▶ GIVEN TASK 1: In the records, switch "card" to "tile" in the part that opens with the line containing "Image resolution: width=1024" and closes with the end of the records, and give only that part back with nothing else changed. Leave the pictures out of your answer.

▶ EXCERPT:
- - - - -
# Lesson 26--Microduino & Operational Amplifier--Differential Ratio Operation

Microduino & Operational Amplifier--Differential Ratio Operation

## Purpose

This tutorial offers the basic knowledge of the operational amplifier, adopting differential ratio operation circuit. By changing the input voltage and watch the output result, you can have a better understanding of the usage of the differential ratio operation circuit.

## Equipment

Microduino-Core is the 8-bit single-chip development core board with Atmel ATmega328P as the core, which is an open and Arduino Uno compatible controller.

Microduino-USBTTL is the program download module, capable of connecting with Microduino-Core or Microduino-Core+ and making the modules communicate with the computer. It uses MicUSB as the download interface, which is also the smallest part of Microduino. Microduino is just as small as a quarter. Besides, the download cable is just like the USB cable of most smart phones, easy to use.
- - - - -
▶ MATERIAL FOR THE TASK:
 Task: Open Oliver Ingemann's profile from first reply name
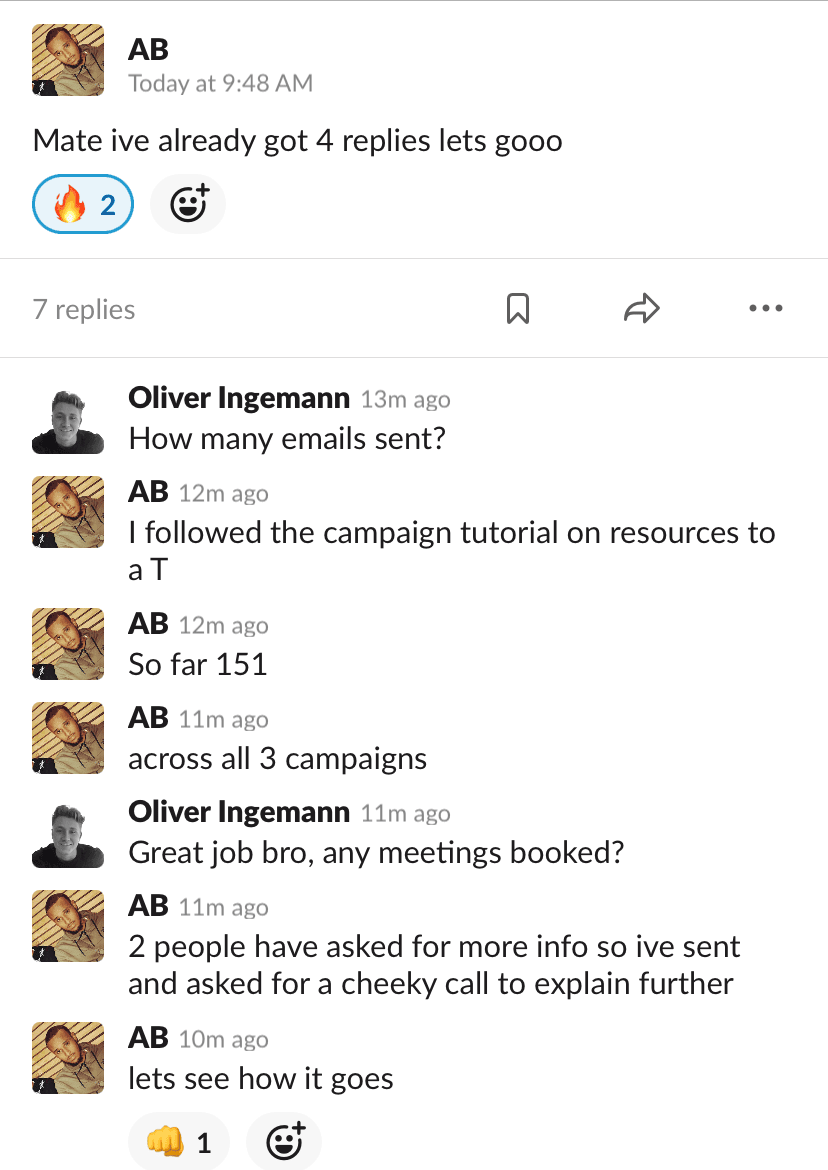click(x=239, y=399)
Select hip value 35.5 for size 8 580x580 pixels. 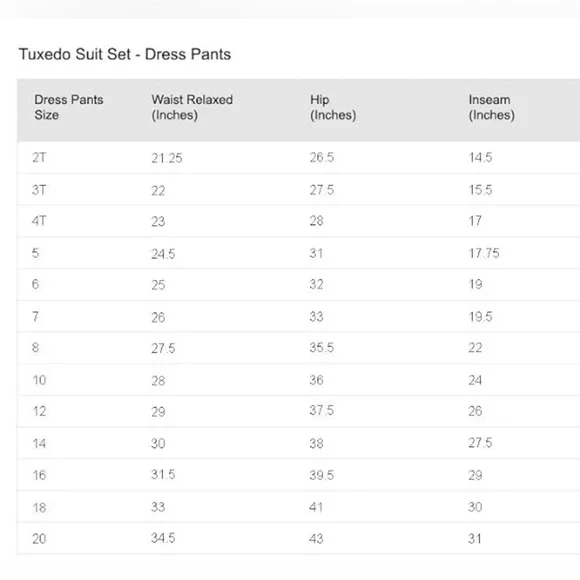(322, 348)
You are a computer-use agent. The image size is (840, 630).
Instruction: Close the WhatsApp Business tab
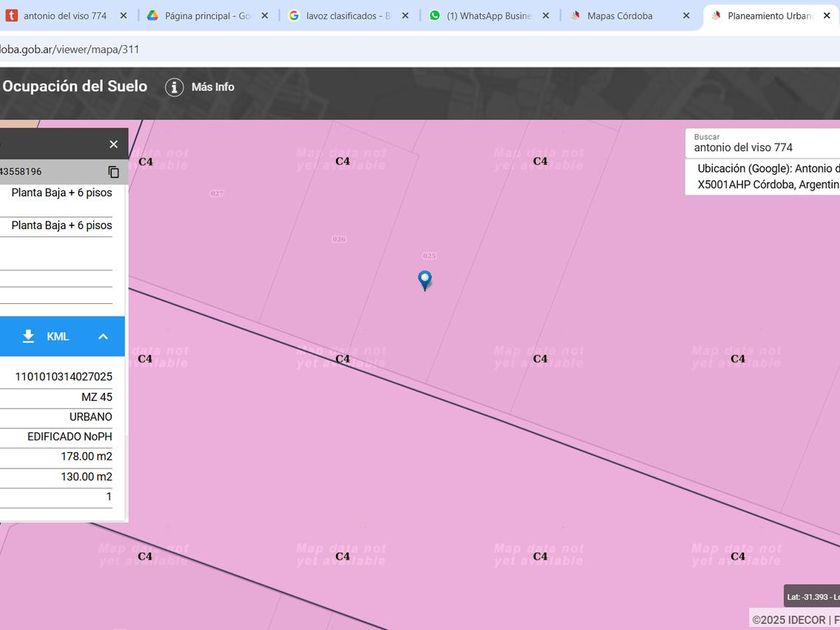(x=547, y=16)
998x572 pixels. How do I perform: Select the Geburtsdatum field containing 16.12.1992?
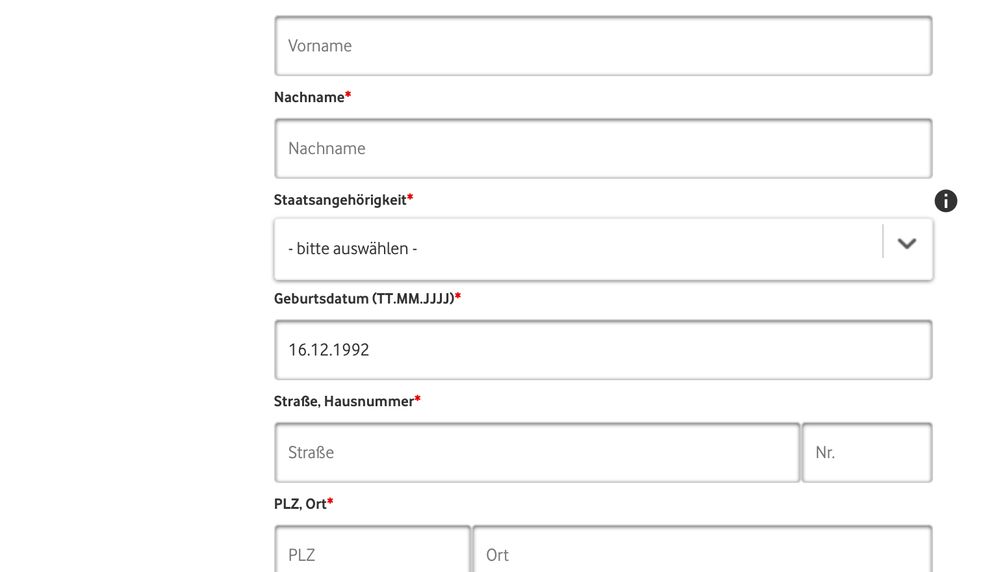pyautogui.click(x=603, y=350)
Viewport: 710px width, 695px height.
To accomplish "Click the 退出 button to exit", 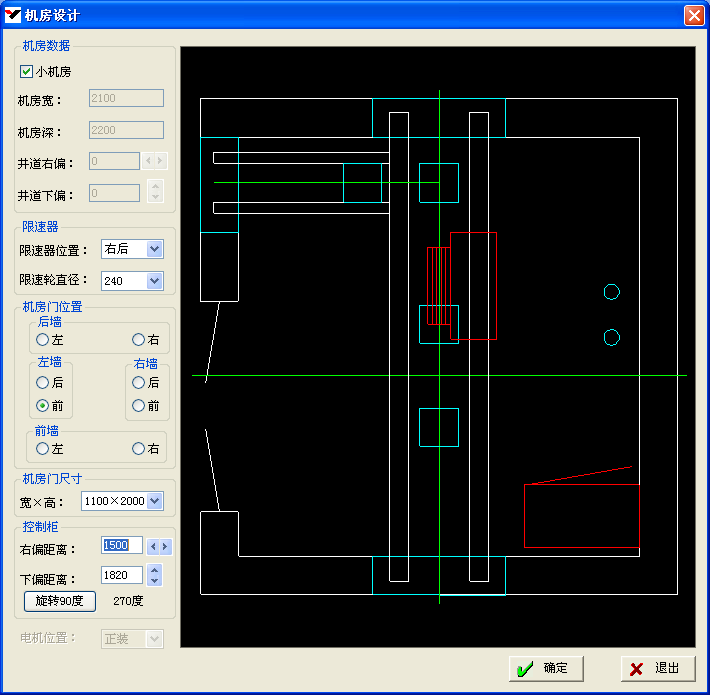I will (657, 669).
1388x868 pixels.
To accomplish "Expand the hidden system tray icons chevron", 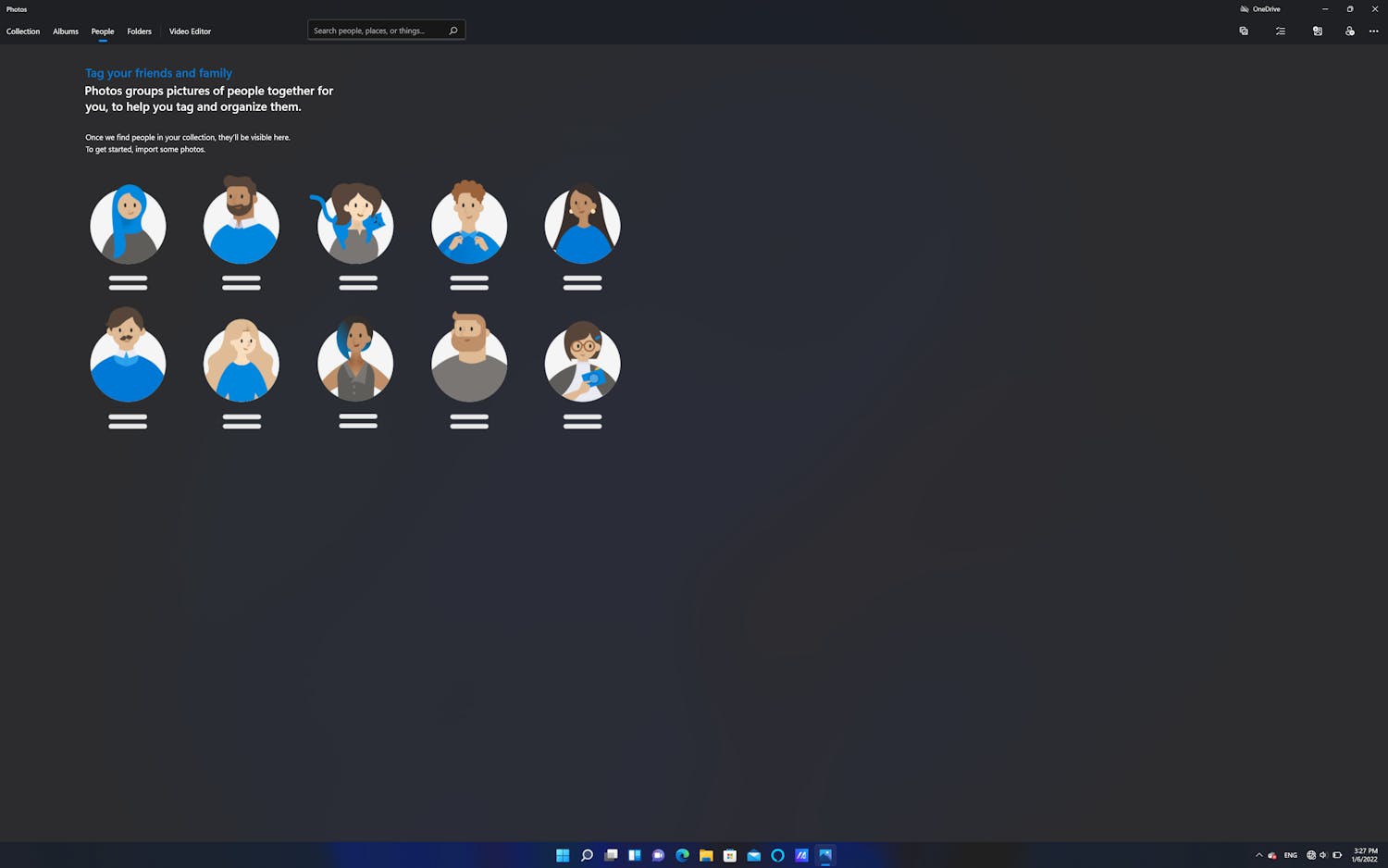I will (1258, 855).
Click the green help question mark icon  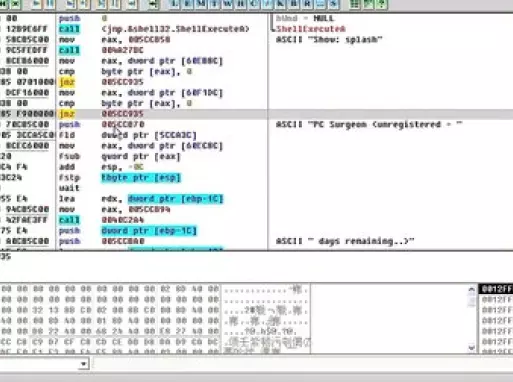pyautogui.click(x=382, y=4)
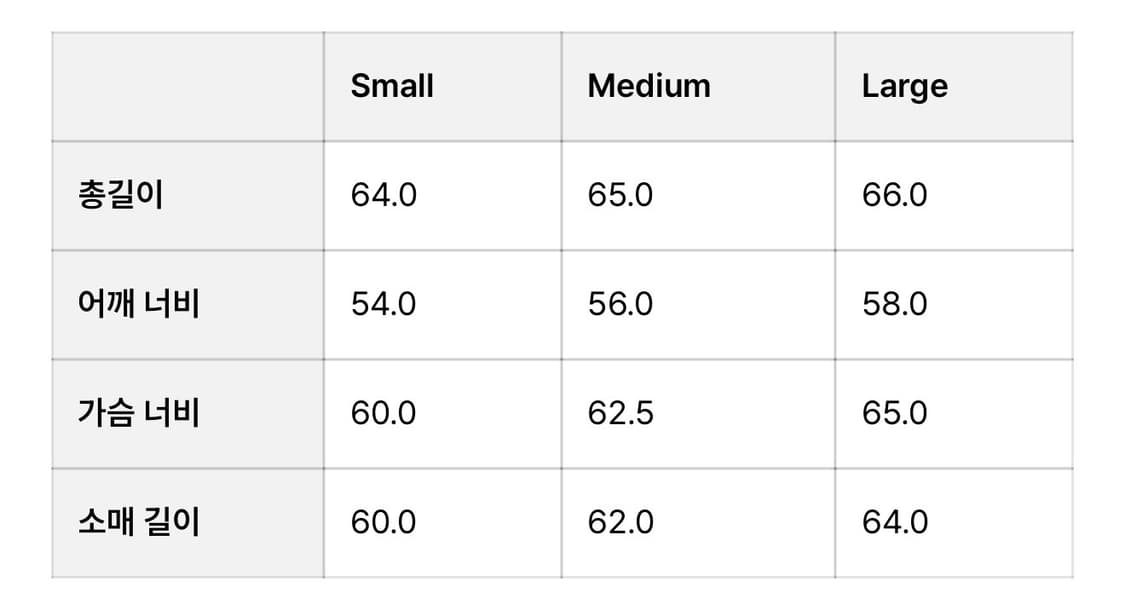Pick the Small 가슴 너비 value 60.0
The image size is (1125, 614).
383,413
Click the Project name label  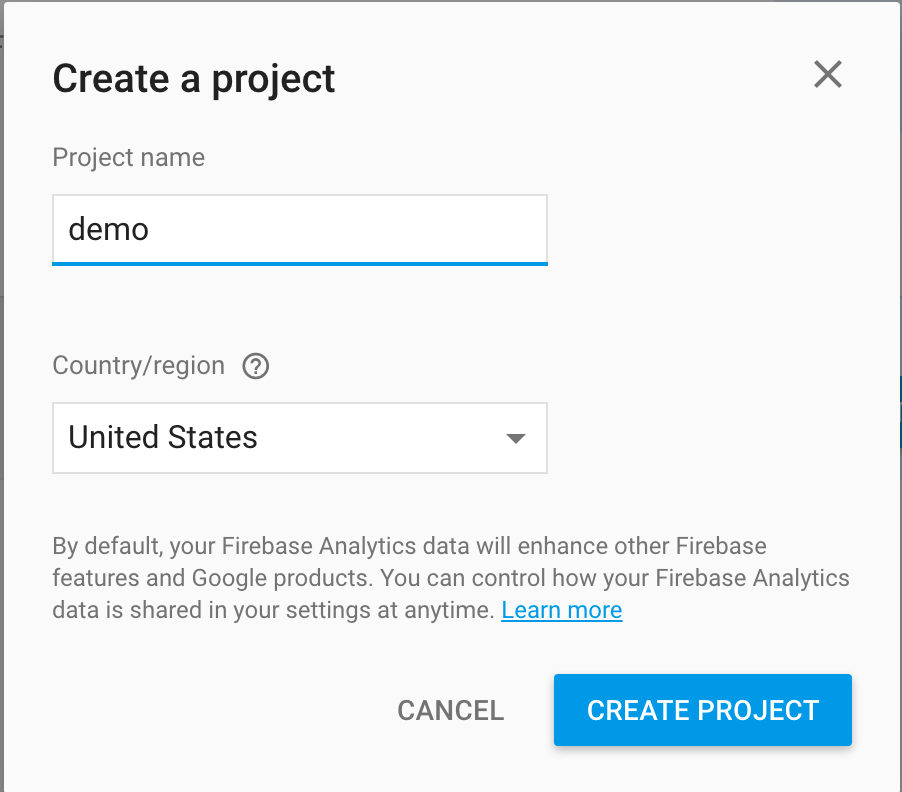[x=128, y=158]
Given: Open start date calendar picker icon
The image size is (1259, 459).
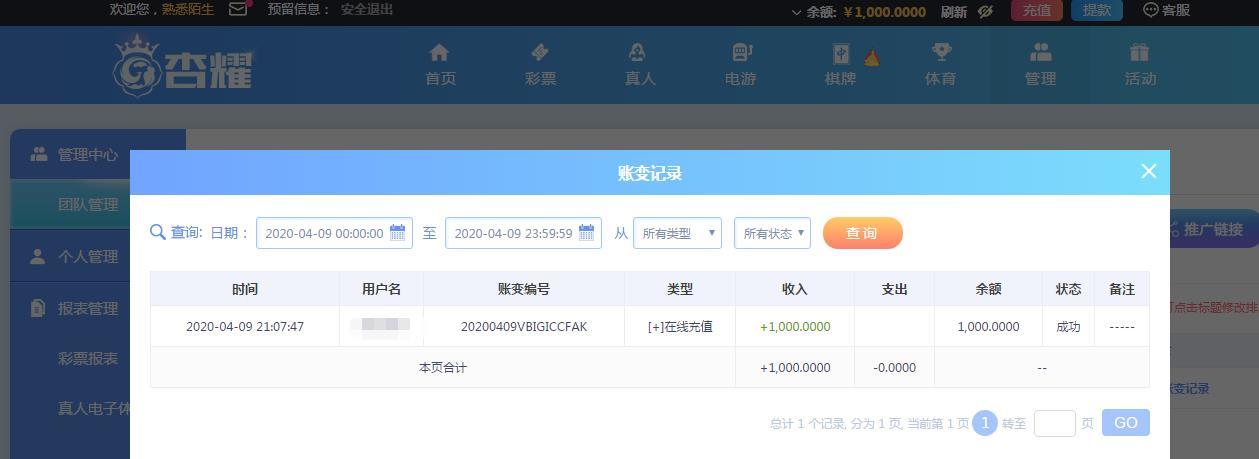Looking at the screenshot, I should click(x=397, y=233).
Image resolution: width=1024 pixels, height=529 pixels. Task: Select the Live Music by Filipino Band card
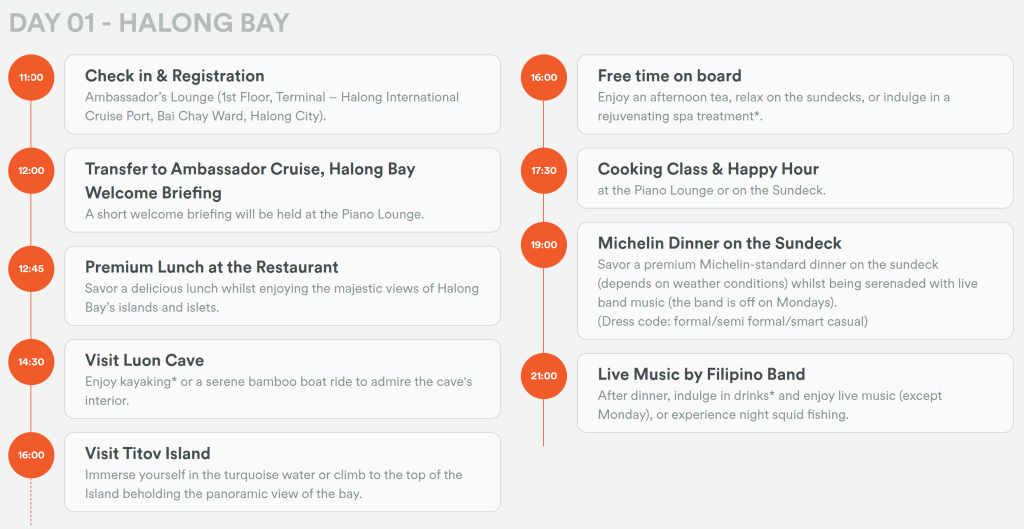(795, 393)
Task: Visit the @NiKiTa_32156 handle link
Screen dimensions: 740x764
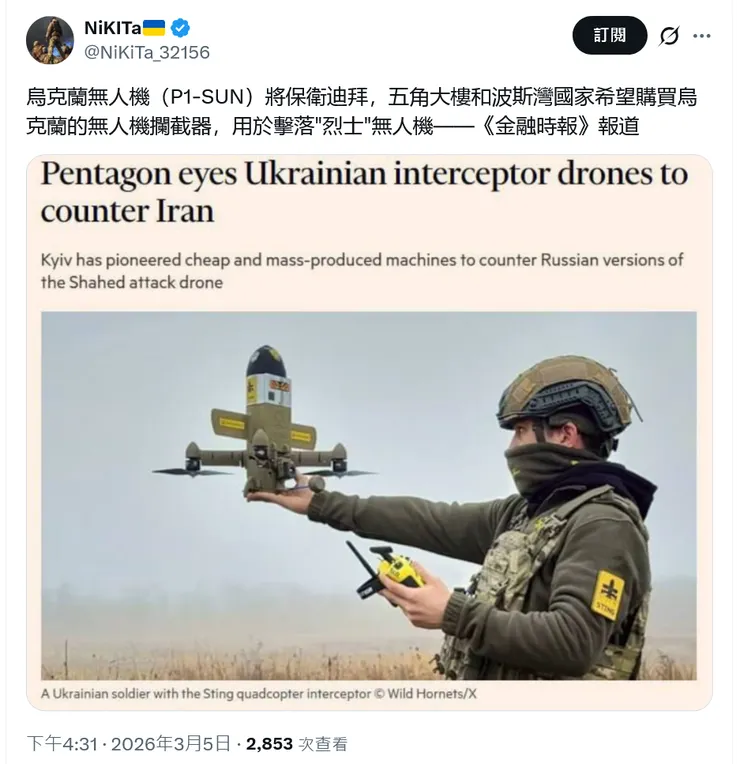Action: (147, 52)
- - - - -
▶ GIVEN TASK 2: Reproduce the part of the Microduino lesson that opens with the words containing "Microduino-Core is the" and closes with "Uno compatible controller.", word for word.

▶ FINAL RESULT 1:
Image resolution: width=1024 pixels, height=529 pixels. Task: Select the Live Music by Filipino Band tile
(795, 393)
Task: Visit the @NiKiTa_32156 handle link
Screen dimensions: 740x764
Action: (147, 52)

▶ FINAL RESULT 2:
Microduino-Core is the 8-bit single-chip development core board with Atmel ATmega328P as the core, which is an open and Arduino Uno compatible controller.